WORK INSTRUCTIONS:
From the entries below, return exactly the lines beginning at the one that contains "Novembre 2021 (957, 1296)" and ending at the one that contains "termine (961, 2118)", both of them included, and only those lines.

EXTRACTED ENTRIES:
━━━

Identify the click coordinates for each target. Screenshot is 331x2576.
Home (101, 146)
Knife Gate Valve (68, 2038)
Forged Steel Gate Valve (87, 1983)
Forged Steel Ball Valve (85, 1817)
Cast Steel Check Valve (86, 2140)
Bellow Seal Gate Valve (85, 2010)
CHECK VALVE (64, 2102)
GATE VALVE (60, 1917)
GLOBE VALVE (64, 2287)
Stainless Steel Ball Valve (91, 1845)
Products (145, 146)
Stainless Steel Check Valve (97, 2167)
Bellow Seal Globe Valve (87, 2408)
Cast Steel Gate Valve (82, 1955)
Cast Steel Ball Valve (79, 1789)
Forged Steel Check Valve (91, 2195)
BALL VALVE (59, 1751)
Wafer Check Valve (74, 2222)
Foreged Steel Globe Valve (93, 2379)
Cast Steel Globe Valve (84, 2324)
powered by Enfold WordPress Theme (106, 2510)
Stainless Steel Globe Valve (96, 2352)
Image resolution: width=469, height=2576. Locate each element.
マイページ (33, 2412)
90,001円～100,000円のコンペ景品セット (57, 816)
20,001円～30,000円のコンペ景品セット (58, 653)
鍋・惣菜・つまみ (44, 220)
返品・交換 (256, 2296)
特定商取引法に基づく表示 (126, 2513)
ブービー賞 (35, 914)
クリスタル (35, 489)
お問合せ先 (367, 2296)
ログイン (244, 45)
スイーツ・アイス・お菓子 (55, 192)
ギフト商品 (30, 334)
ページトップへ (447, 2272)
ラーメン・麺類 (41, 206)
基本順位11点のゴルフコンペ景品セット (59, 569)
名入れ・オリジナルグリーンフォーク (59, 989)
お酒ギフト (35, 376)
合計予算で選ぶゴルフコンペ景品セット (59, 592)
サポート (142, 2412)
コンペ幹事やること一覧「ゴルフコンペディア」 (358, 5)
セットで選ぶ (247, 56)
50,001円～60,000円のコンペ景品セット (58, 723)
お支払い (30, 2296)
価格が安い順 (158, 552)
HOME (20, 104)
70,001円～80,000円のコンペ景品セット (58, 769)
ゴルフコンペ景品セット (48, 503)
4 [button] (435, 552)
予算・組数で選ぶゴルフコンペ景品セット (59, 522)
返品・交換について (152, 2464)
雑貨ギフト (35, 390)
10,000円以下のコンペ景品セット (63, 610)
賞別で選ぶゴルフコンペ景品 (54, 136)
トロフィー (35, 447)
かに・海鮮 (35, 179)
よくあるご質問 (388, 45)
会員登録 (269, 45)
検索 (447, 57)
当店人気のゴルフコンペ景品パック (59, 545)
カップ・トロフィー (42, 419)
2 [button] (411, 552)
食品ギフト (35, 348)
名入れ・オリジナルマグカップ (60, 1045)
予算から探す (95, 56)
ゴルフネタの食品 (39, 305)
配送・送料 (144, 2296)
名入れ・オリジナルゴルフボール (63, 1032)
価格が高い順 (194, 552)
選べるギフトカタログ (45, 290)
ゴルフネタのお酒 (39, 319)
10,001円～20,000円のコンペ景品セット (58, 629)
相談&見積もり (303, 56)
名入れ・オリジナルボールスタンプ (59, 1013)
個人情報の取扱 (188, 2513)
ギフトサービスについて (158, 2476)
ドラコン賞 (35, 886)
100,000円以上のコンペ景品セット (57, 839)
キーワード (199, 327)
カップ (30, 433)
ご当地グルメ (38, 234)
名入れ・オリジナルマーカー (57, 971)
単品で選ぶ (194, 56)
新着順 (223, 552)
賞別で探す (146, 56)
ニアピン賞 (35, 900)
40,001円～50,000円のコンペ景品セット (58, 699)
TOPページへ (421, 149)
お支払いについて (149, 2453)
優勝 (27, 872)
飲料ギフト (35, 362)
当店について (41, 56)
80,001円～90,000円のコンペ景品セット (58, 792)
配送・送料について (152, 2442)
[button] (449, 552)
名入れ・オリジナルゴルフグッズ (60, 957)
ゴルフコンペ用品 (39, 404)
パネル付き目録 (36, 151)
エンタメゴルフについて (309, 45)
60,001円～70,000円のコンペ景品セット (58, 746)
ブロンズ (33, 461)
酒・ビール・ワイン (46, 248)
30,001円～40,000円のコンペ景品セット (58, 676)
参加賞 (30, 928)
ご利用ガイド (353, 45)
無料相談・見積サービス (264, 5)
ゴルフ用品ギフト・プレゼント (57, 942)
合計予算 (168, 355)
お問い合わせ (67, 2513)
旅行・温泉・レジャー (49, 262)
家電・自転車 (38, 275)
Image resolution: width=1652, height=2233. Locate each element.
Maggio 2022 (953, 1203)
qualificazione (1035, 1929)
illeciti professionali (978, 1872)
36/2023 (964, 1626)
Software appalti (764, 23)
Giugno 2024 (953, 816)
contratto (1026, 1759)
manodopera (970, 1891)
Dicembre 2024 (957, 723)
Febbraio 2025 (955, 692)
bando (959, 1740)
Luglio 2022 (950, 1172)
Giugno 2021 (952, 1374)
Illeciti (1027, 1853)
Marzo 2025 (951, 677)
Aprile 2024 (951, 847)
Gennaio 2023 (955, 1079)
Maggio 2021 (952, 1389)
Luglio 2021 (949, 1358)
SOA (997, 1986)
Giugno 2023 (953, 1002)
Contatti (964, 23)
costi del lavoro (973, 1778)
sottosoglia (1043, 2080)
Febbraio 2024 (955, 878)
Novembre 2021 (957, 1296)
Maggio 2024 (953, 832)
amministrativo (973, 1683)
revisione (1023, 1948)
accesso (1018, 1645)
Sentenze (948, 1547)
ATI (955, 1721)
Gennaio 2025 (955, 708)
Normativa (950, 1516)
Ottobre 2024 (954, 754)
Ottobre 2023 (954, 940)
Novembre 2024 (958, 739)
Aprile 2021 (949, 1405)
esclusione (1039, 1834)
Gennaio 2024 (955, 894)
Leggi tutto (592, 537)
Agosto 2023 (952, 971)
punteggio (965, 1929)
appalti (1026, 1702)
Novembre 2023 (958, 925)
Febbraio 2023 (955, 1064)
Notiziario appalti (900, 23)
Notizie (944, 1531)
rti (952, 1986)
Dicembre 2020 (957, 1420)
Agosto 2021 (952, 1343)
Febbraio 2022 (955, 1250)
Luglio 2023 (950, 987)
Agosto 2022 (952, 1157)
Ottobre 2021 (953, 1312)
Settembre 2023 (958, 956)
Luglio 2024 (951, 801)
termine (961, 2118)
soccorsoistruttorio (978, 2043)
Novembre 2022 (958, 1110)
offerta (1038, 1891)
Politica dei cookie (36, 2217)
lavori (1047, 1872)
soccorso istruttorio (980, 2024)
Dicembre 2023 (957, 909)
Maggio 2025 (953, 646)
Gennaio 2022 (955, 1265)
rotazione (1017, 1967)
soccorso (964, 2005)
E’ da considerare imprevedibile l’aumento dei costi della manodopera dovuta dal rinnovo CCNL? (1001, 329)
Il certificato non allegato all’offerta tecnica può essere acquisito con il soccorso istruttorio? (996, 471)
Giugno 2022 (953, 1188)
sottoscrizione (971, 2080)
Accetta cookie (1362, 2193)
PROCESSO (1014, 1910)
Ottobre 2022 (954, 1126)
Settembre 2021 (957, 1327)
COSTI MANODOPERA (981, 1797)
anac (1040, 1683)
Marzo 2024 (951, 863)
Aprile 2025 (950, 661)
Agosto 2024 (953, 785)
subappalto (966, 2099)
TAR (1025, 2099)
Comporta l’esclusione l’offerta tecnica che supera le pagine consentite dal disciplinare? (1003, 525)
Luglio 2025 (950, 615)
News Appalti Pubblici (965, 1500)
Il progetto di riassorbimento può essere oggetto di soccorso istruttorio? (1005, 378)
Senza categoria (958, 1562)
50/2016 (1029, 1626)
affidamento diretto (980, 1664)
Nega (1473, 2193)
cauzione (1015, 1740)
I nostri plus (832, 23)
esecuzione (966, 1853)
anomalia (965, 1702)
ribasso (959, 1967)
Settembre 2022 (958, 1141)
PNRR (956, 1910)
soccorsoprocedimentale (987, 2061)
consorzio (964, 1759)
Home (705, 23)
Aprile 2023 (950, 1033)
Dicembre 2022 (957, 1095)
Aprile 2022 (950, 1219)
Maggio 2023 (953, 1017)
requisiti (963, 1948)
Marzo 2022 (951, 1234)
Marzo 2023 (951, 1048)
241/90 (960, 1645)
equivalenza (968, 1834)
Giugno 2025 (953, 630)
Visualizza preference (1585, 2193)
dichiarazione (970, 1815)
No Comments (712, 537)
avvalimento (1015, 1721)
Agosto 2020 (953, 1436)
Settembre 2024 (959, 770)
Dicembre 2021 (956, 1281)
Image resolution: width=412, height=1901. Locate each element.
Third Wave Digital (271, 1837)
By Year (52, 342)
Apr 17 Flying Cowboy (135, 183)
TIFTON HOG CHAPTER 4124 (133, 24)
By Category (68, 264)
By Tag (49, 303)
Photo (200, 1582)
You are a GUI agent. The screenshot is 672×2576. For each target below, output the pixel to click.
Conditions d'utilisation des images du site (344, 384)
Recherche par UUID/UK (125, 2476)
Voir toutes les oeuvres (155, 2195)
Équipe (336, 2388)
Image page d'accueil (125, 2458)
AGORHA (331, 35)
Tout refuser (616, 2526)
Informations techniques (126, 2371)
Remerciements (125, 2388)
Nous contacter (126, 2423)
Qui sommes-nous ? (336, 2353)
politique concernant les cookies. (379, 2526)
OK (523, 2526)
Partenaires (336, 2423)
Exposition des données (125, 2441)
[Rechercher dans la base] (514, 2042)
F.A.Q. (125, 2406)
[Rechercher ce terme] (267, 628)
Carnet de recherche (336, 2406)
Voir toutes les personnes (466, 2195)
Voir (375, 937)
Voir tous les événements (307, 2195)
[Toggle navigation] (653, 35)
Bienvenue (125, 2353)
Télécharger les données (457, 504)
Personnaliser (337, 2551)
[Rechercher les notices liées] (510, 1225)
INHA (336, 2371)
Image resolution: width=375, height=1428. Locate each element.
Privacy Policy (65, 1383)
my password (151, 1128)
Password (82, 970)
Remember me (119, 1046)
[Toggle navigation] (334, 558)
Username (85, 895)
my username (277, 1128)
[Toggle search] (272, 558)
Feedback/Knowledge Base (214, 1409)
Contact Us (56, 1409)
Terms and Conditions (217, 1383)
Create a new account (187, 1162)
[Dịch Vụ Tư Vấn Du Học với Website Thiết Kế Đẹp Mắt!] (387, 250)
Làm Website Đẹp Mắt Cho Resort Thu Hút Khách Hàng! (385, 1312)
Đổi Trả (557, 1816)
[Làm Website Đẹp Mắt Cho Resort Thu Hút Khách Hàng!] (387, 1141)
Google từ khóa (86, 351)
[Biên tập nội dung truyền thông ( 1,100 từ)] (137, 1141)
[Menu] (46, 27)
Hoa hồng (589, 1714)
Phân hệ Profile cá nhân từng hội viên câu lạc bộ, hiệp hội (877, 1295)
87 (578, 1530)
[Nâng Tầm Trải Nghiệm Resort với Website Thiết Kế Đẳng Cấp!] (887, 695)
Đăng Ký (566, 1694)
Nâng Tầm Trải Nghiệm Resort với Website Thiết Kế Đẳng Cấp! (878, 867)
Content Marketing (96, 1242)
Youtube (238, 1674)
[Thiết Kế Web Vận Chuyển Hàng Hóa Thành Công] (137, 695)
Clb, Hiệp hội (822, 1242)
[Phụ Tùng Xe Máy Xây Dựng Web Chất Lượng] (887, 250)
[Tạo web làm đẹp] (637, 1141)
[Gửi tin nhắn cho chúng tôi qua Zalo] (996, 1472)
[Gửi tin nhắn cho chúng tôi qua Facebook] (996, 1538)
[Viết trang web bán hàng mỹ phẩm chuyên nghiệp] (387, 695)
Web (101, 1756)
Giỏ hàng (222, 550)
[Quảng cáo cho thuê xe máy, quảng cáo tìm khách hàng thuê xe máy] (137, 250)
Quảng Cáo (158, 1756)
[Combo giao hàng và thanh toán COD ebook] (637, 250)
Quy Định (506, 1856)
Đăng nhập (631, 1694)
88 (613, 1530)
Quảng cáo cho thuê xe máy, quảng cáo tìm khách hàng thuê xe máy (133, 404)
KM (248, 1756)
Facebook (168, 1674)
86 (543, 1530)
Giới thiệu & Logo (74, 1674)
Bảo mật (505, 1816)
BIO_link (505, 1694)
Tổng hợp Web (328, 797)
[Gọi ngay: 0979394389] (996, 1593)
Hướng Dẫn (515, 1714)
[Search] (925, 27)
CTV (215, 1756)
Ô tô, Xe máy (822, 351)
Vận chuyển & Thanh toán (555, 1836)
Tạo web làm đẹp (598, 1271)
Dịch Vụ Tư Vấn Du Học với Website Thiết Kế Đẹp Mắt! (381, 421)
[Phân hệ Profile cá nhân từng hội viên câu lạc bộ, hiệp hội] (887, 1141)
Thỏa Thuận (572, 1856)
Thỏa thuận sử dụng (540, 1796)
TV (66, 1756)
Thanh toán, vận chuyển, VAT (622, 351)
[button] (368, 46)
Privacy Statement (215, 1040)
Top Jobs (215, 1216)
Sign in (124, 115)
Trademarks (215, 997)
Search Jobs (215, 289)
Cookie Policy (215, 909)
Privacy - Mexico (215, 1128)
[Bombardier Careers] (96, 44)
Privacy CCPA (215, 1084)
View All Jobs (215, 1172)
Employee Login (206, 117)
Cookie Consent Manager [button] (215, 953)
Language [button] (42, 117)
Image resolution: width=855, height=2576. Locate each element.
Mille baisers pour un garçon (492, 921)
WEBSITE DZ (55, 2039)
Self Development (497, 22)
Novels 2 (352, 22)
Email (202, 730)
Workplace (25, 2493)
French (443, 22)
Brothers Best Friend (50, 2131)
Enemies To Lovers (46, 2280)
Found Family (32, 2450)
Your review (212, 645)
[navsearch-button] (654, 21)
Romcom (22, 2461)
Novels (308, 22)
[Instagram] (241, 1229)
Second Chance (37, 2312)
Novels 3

━━━

WRITTEN SOLUTION:
Novembre 2021 (957, 1296)
Maggio 2024 (953, 832)
amministrativo (973, 1683)
revisione (1023, 1948)
accesso (1018, 1645)
Sentenze (948, 1547)
ATI (955, 1721)
Gennaio 2025 (955, 708)
Normativa (950, 1516)
Ottobre 2024 (954, 754)
Ottobre 2023 (954, 940)
Novembre 2024 (958, 739)
Aprile 2021 (949, 1405)
esclusione (1039, 1834)
Gennaio 2024 (955, 894)
Leggi tutto (592, 537)
Agosto 2023 (952, 971)
punteggio (965, 1929)
appalti (1026, 1702)
Novembre 2023 (958, 925)
Febbraio 2023 (955, 1064)
Notiziario appalti (900, 23)
Notizie (944, 1531)
rti (952, 1986)
Dicembre 2020 (957, 1420)
Agosto 2021 (952, 1343)
Febbraio 2022 (955, 1250)
Luglio 2023 (950, 987)
Agosto 2022 (952, 1157)
Ottobre 2021 (953, 1312)
Settembre 2023 (958, 956)
Luglio 2024 (951, 801)
termine (961, 2118)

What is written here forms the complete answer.